Information Start Marker

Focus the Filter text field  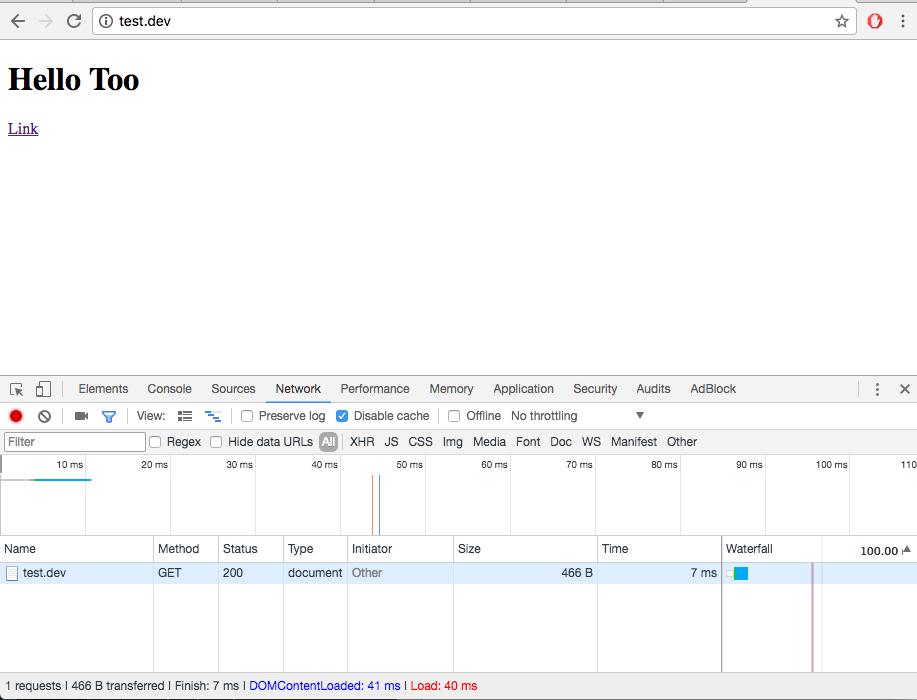click(x=75, y=442)
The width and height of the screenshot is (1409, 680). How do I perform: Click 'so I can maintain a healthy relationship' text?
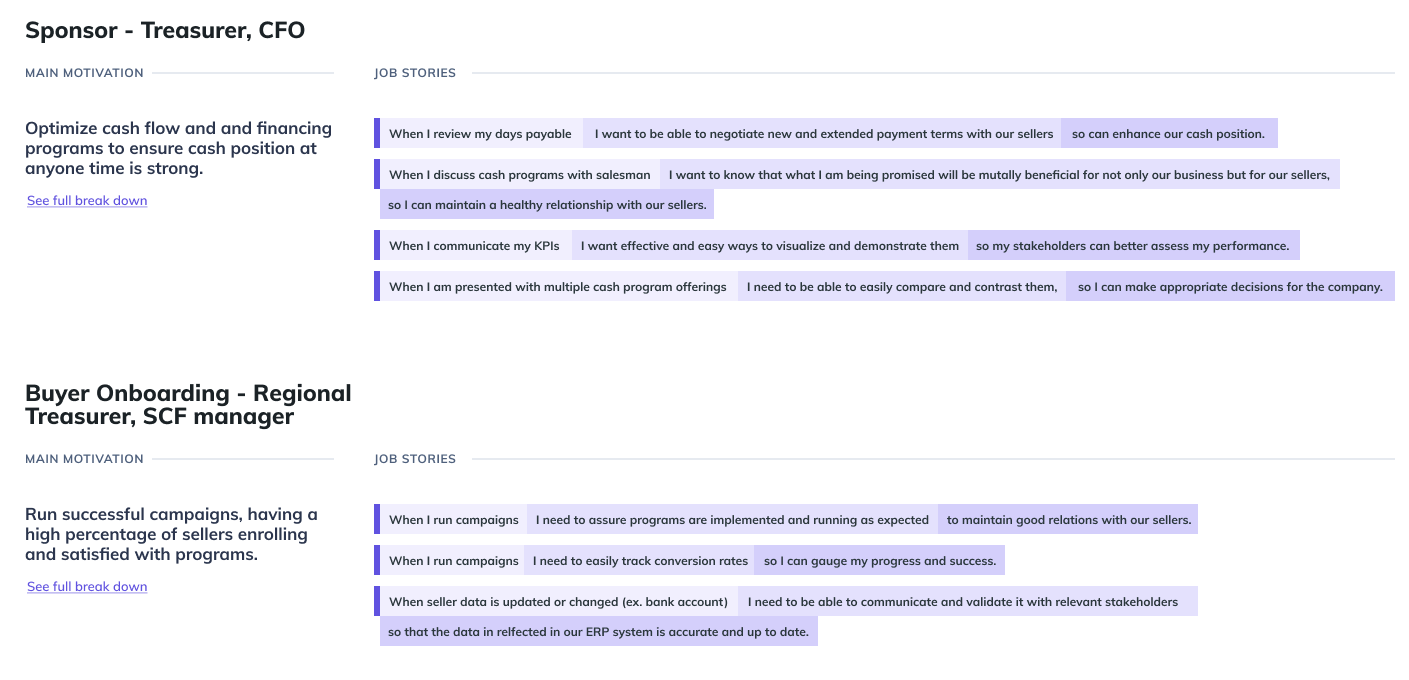click(x=547, y=205)
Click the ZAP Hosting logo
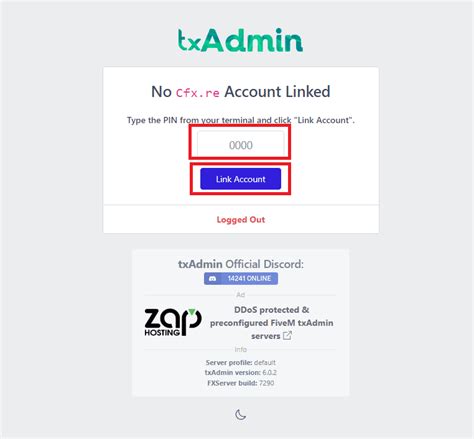The width and height of the screenshot is (474, 439). (x=173, y=322)
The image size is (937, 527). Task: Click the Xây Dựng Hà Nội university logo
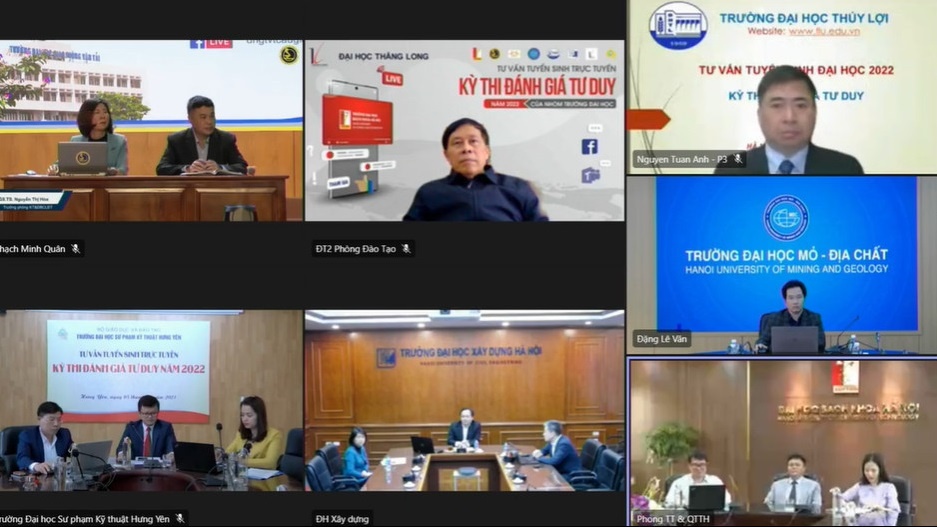(x=386, y=357)

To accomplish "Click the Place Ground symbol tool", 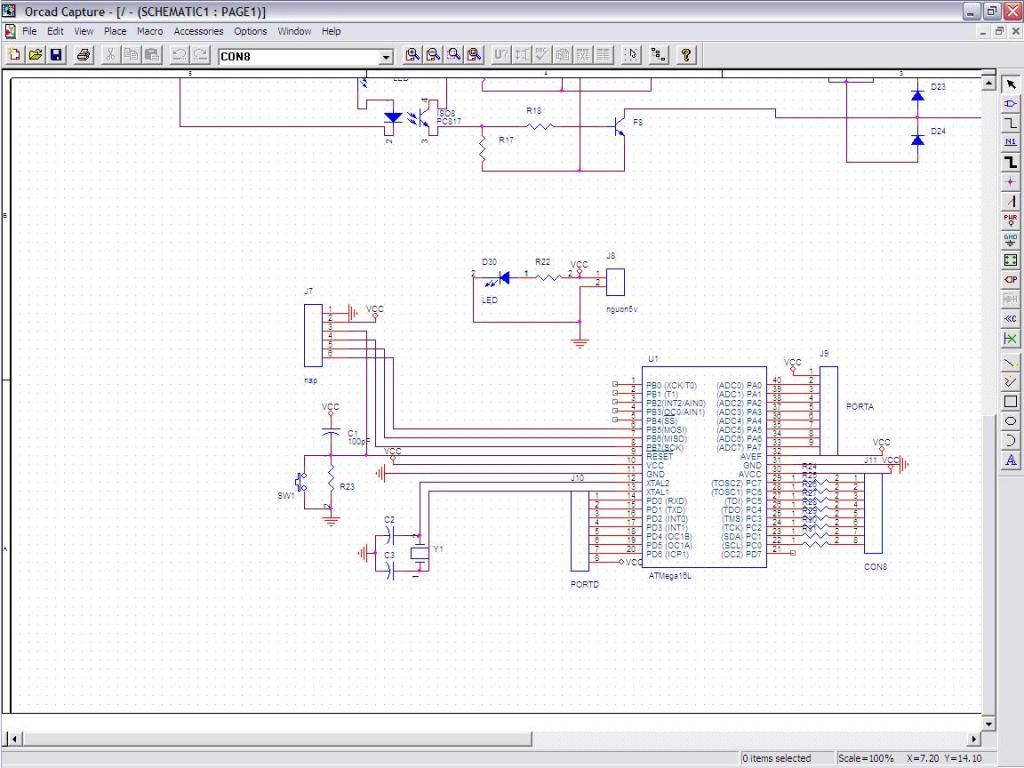I will point(1010,240).
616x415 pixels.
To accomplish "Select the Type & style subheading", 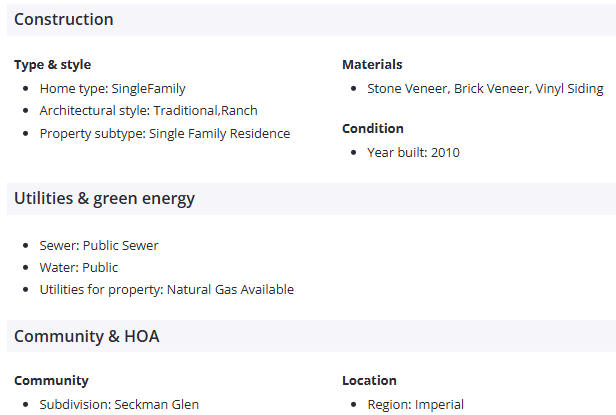I will point(53,64).
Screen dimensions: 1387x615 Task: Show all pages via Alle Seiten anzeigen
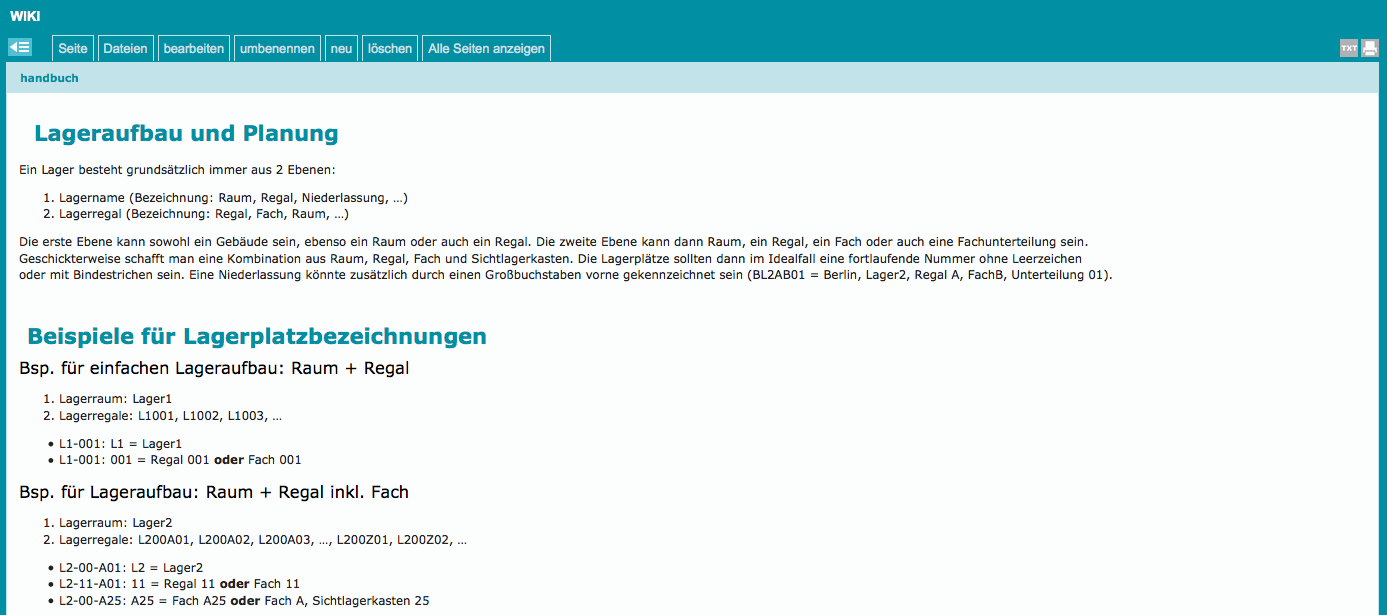(x=486, y=49)
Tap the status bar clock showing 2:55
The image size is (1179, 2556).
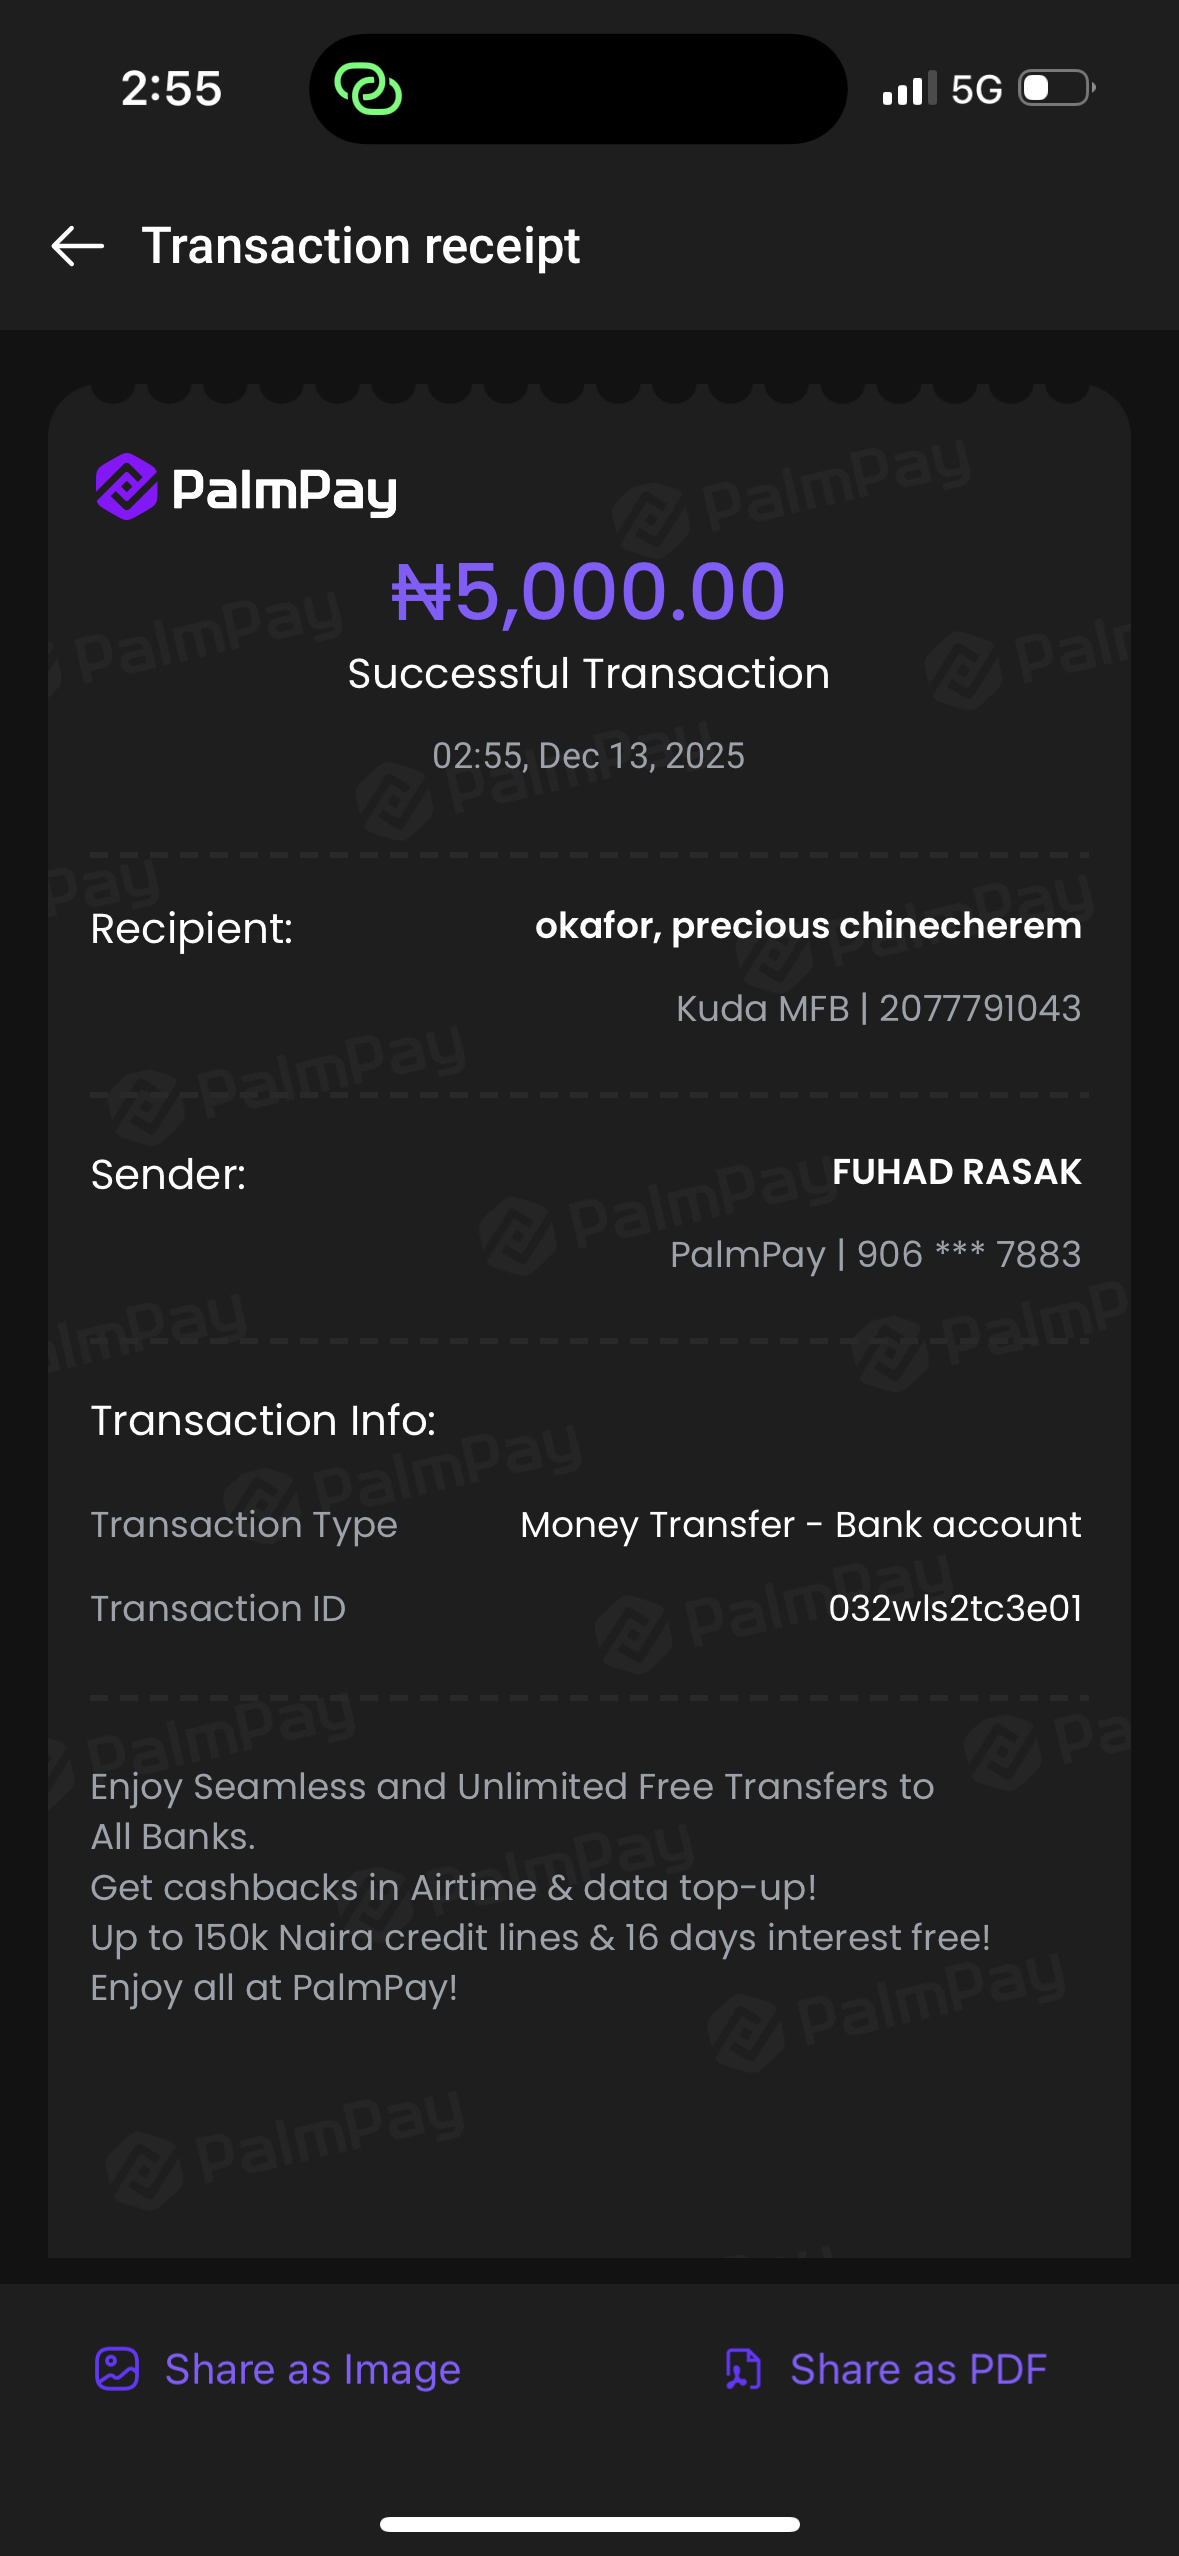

Information End Marker

• **What the task asks**
Pictures excluded, return exactly the lines from the one with "Tap the status bar clock showing 2:55" through the final line of the entries above, both included.

• **Response area**
Tap the status bar clock showing 2:55
The image size is (1179, 2556).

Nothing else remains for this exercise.